If you choose not to register, you do not charge the GST/HST (other than on certain taxable supplies of real property) and you cannot claim ITCs.Canada Revenue Agency
Companies will not withhold taxes on earnings by a Canadian resident. Thus, it is your responsibility to ensure you appropriately manage your earnings and put away sufficient funds to pay your tax bill come April. You may estimate your future tax obligation and marginal tax rate through WealthSimple’s calculator. We recommend maintaining a separate bank account, perhaps a high-interest savings account, and putting away a percentage of your earnings based on your average tax rate, each time you’re paid.
Tax Best Practices
- Find a reputable tax accountant and work with them throughout the year to ensure you meet your filing obligations and are prepared come tax season. We recommend Virtual Books, a Canadian accounting and tax provider specializing in influencers and creators.
- Use an accounting software or find a bookkeeper (virtual bookkeepers are becoming more common) to help you keep your finances in order all year long. This reduces the burden of needing to compile and calculate all of your expenses during tax season.

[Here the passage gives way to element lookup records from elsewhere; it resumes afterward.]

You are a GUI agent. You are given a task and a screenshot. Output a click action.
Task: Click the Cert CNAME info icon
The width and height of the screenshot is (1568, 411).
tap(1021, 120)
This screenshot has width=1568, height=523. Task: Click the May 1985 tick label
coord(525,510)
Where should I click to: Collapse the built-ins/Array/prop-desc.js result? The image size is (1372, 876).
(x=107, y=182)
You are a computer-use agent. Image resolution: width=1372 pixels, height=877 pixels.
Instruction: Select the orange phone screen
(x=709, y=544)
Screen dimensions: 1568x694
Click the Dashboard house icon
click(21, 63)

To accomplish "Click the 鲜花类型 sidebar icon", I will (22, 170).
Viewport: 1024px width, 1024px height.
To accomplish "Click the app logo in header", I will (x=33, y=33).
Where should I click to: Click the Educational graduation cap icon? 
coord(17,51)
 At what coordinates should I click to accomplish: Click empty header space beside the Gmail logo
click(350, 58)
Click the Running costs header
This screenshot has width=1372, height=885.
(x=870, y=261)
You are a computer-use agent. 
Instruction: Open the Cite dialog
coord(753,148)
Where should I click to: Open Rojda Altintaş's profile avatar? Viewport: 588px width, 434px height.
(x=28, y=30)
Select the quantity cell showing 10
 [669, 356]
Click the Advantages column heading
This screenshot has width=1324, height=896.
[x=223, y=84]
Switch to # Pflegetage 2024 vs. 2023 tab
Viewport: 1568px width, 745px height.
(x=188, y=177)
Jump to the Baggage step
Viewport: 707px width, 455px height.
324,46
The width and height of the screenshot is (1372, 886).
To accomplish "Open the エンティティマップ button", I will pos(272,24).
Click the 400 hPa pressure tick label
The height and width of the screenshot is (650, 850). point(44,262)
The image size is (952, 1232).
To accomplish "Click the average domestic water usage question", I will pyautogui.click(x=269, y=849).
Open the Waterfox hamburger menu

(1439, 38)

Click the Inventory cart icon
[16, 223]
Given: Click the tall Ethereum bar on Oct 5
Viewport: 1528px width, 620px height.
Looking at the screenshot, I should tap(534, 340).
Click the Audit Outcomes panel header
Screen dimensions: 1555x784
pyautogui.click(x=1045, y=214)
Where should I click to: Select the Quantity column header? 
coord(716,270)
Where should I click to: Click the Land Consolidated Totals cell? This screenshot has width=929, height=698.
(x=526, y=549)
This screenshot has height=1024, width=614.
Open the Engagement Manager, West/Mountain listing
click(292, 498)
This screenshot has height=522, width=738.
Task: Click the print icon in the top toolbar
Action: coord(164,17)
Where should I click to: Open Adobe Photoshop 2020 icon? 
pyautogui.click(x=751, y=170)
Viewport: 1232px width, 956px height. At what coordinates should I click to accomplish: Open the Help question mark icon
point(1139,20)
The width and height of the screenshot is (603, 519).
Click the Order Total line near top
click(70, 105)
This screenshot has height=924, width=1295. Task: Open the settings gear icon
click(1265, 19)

- Open a separate bank account where income payments are deposited and funds for expenses will be drawn from. This ensures a hard line is drawn between personal and business activities and increases the odds of a favorable audit.
- Similarly, use a separate credit card for business purchases only to ensure clean recordkeeping.
- Take advantage of technology – use your phone to scan and create copies of all expense documentation.